**Task requirements:** Print nothing beyond the line with "Task: Click the 16": every line from the beginning of the data up to it, that line included, and no pictures.

**Data shown:**
___

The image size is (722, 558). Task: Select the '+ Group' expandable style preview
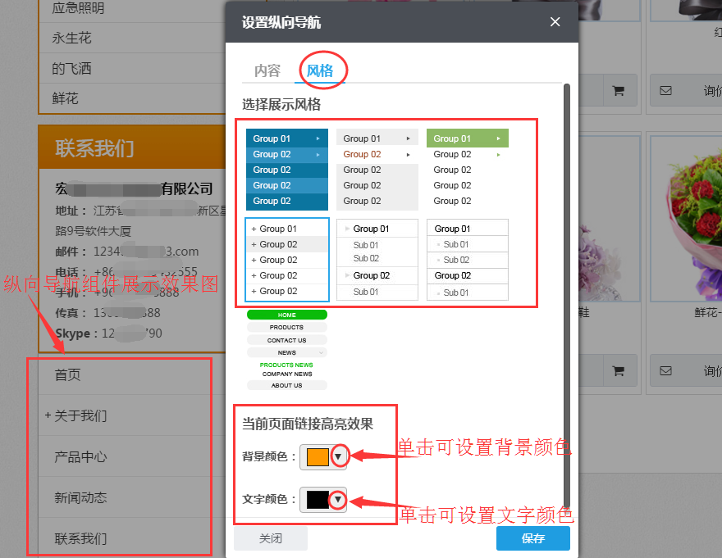[286, 260]
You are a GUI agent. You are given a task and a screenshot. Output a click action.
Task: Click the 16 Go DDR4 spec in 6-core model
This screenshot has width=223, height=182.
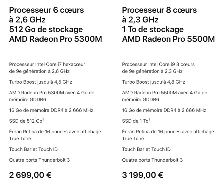[x=51, y=110]
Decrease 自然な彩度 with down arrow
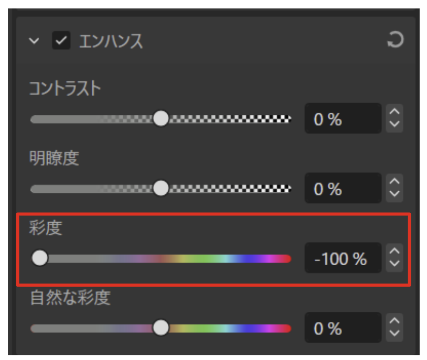This screenshot has width=427, height=360. pos(394,334)
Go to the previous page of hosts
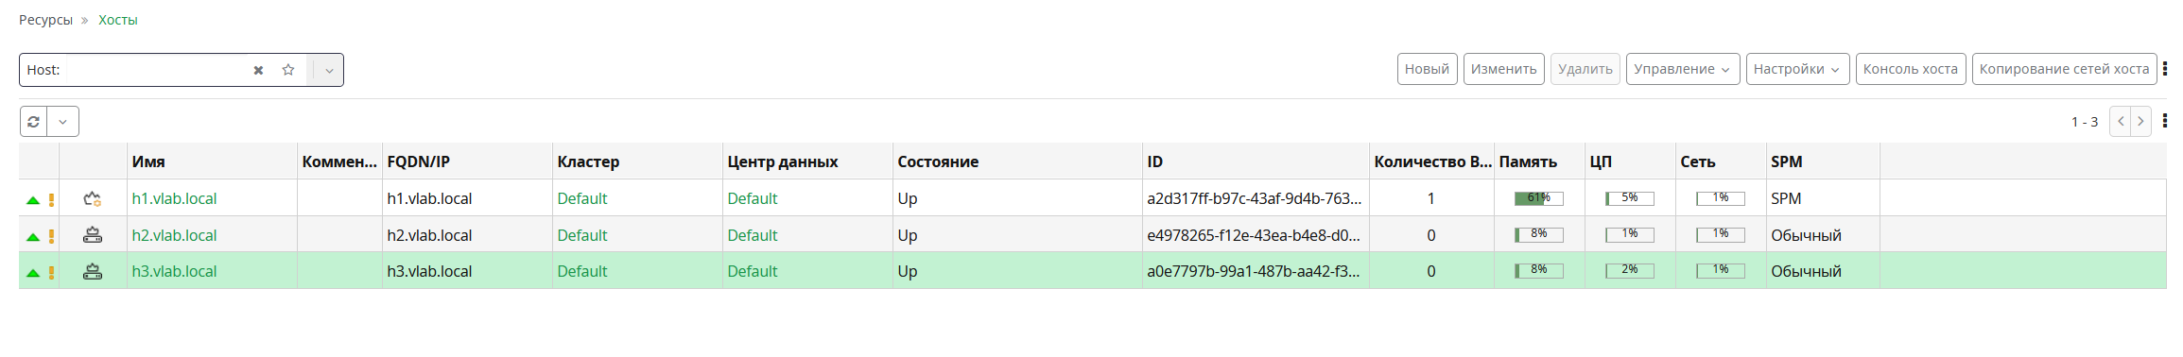 click(x=2121, y=122)
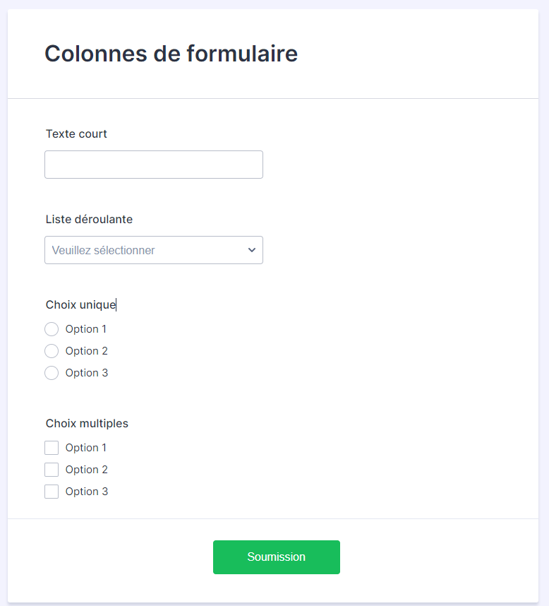Select Option 1 under Choix unique

tap(52, 329)
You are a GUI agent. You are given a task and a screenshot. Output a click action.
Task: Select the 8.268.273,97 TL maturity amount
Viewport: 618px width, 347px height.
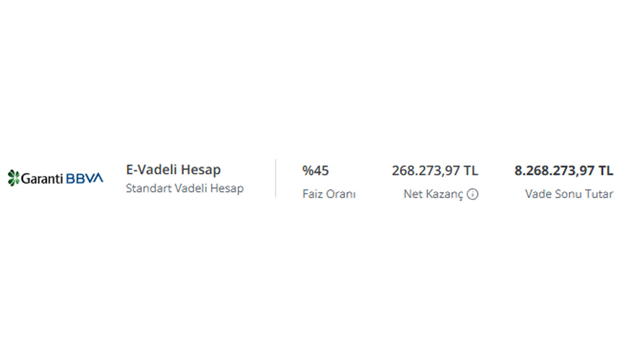564,171
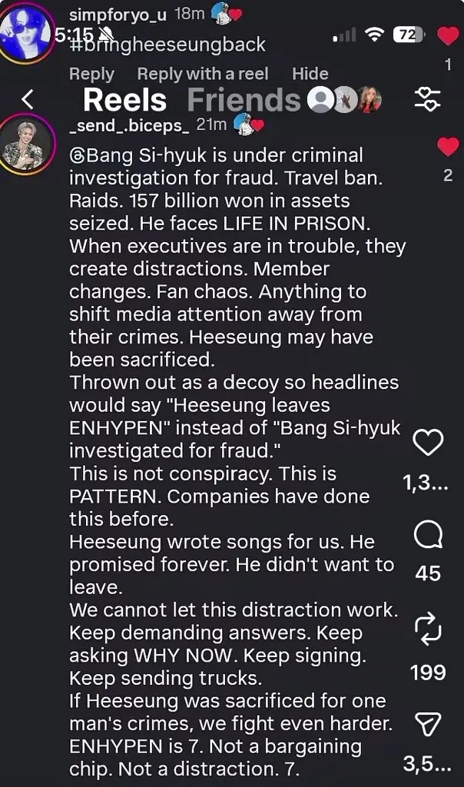
Task: Open the #bringheeseungback hashtag
Action: 167,44
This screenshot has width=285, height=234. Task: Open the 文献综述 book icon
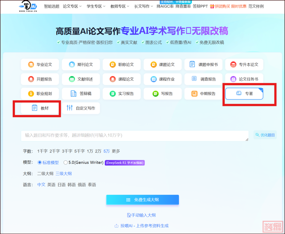pos(72,79)
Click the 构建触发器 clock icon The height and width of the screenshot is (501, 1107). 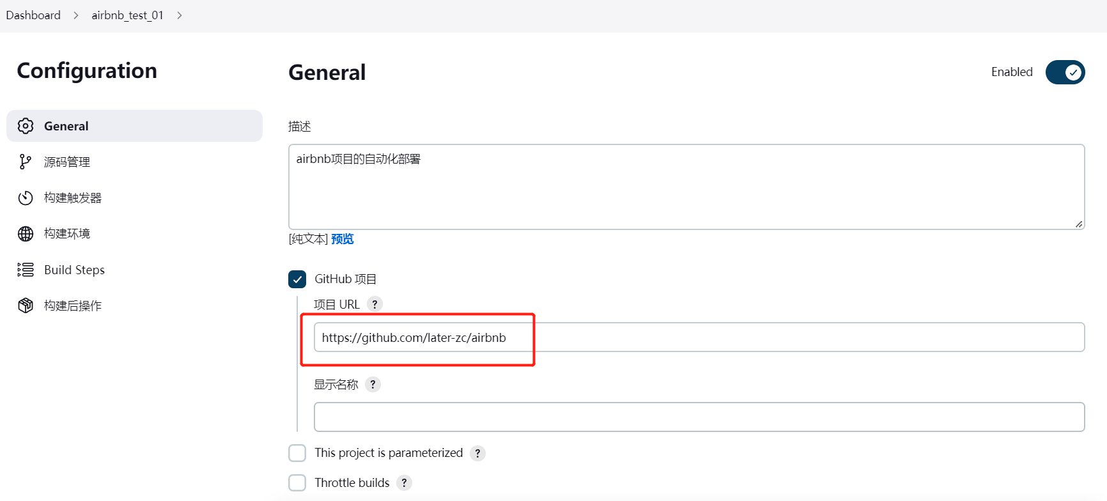(x=26, y=198)
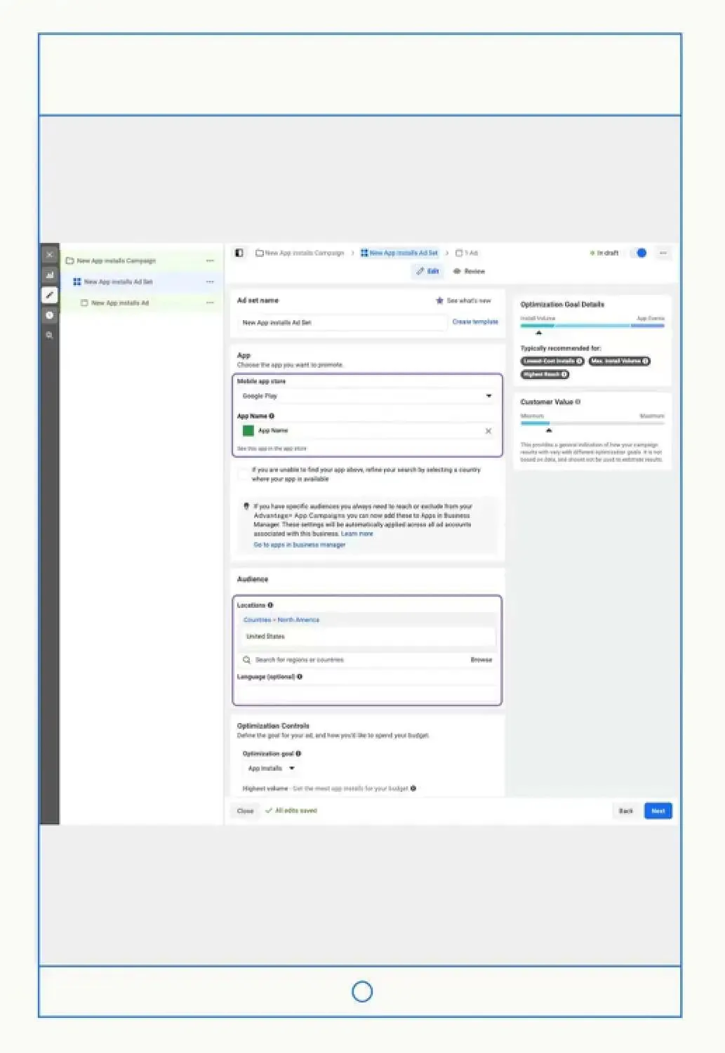
Task: Click the Create template link
Action: 475,322
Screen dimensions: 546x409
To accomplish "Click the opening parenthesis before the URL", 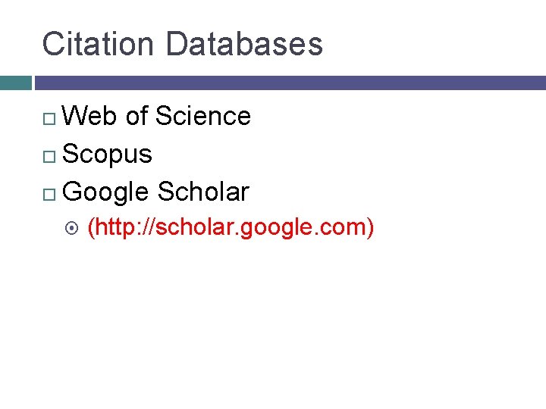I will coord(92,226).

___

**Completed exercise:**
The image size is (722, 558). Task: Select the '+ Group' expandable style preview
[286, 260]
You are a GUI agent. You are given a task and a screenshot. Output a click action.
Task: Click the 16 Go DDR4 spec in 6-core model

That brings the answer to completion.